3, チャベス:バレエ音楽「馬力」組曲〜第3楽章「熱帯地方」
明るく祝祭的で光を感じる。ポジティヴな意志の音楽。後半になると、エキゾチックで魅惑的な旋律が現れる。親しみやすさの中に宗教的な情熱も感じる。これも、かなり気に入った。
4, レブエルタス:センセマヤ
はじまると同時にガレスピーの「新大陸」を思い出す。作曲したラロ・シフリンは明らかにレブエルタスの影響を受けている。こういう発見は実に面白い。それだけに極めてジャズ的で、これはジャズだと言われてもまったく違和感がない。それと同時に、レブエルタスが「メキシコのストラヴィンスキー」と言われたのも実に納得。まさにメキシコ版「春の祭典」だ。いや、だとすると、ストラヴィンスキー自身がかなりジャズ的だったのかも…
5, レブエルタス:マヤの夜〜呪術の夜
壮大かつ情熱的でリズミカル。ダイナミックでスケールの大きな音楽。パーカッションの扱いがかなり大胆で、この演奏もかなりジャズ的。ジャズ・アルバムにこの楽曲が混ざっていてもまったく違和感はない。変奏曲の形式をとっているので、まるで万華鏡を覗くような多彩な気分の転換が味わえる。
6, バリオス:大聖堂
素朴ながら力強い音楽。
7, ヴィラ=ロボス:ショーロス第5番〜ブラジルの魂
極めて情熱的な音楽で、何ものかを希求する気分が強烈に溢れ出ている。
8, ヒナステラ:ハープ協奏op.25〜第1楽章
上品でおしとやかな楽器というハープのイメージを刷新するダイナミックな演奏。この楽曲に限らないが、「ラテン・クラシック」は一般にダイナミックで躍動的かつドラマチック。そういう意味では極めてジャズに近いテイストを持っている。
9, ピアソラ:パチュリ
パッションとノスタルジーの音楽。聴き手に、なぜかしら心地よく少しばかり甘酸っぱいような「懐かしさ」の感情を呼び起こす。もちろんピアソラの楽曲の力なのだろうが、「ジャズ耳」で聴くと、その「力」の源泉はギドン・クレメールの比類のないヴァイオリンの響きにあるように感じた。こうした部分の魅力はジャズを聴く快感と全く変わらない。素晴らしい演奏だ。クレメールが好きになった。もっと聴いてみよう。
10, ピアソラ:タンガーソ
情念とイマジネーションの音楽。しかし暗い。改めてピアソラの凄さを実感。そしてジャズでは表現しにくい音楽的効果を実感した。それは、ハーモニーの魅力であり、複数の音の対比の面白さだ。これは「書かれた音楽」の絶対的強み。
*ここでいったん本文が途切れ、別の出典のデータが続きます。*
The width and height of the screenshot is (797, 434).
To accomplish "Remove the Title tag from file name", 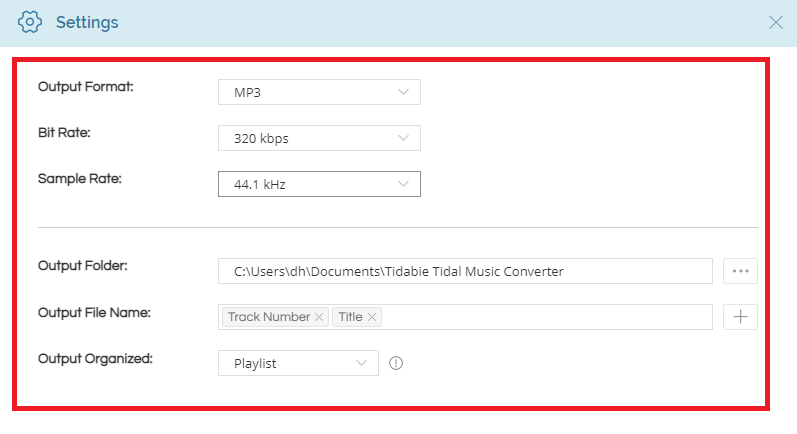I will [x=372, y=317].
11, ピアソラ(S.アサド編):トロイロ組曲〜ばくち
息の合ったギターの超絶技巧が凄い。ギター音楽の魅力。響きの力強さが印象的。ダイナミズムと打楽器的な衝撃力が圧倒的な演奏だ。
12, ジスモンチ:フレーヴォ
アサド兄弟の演奏は素晴らしいが、確かにジスモンチのギターとは明らかに違う。
13, グァスタヴィーノ:3っつのアルゼンチンのロマンス〜サンタ・フェの少女たち
抑えた情熱を感じさせる。メランコリーな気分。それにしてもアルゲリッチのタッチの強靭さは特筆もの。
14, ブローウェル:高原の踊り
バッハとビートルズを足したような自作曲だそうだが、どこかで聴いたことがあるような気がする。
15, ヴィラ=ロボス:ギター協奏曲〜第2楽章
壮大で荘厳な哀愁。深いギターの響きと、バックのオーケストラ・サウンドが醸し出す独特の響きが心に染み入る。確かにこうした音楽はブラジルの大地から生み出されるということが実感として伝わってくる。
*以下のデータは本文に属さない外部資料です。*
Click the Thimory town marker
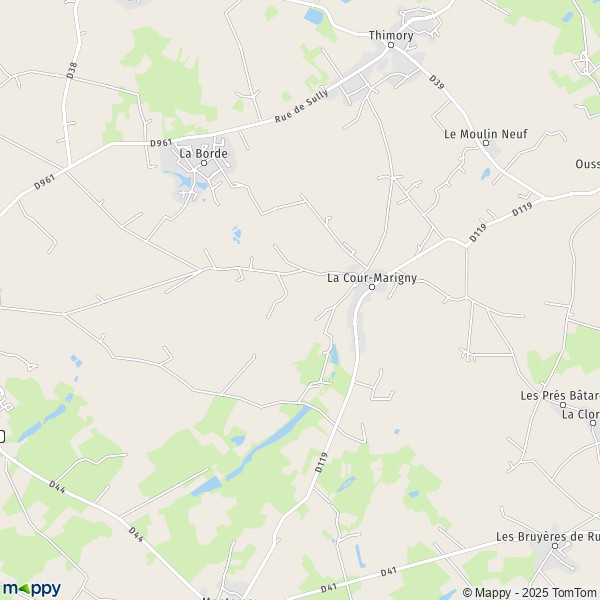The height and width of the screenshot is (600, 600). click(x=391, y=45)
16, ヴィラ=ロボス:ブラジル風バッハ第4番〜第4番〜第1楽章:前奏曲
たいへん美しいがあまりバッハ的とは思えない。しかし素晴らしい。極めて情緒的というか深い哀愁を帯びた情念的な音楽。けれんみのない深い情感が圧倒的な力で訴えかけてくる。不思議な気分にさせられる音楽。非常に濃い音楽。ある意味で過剰でヤバい音楽だ。
追記すれば、「無展開音楽」の凄みと同時に、展開された音楽である伝統的クラシック音楽の聴き所、精緻さも映し出してくれ、私のクラシック理解にとって大きな「気付き」の体験となりました。
最後に、講演が終わった後の「雑談」が思い切り音楽的に濃い内容で、たまたま編集者の方がレコーダーを回しており、これもまた新刊のお楽しみとなるはずです。再び、乞うご期待!!!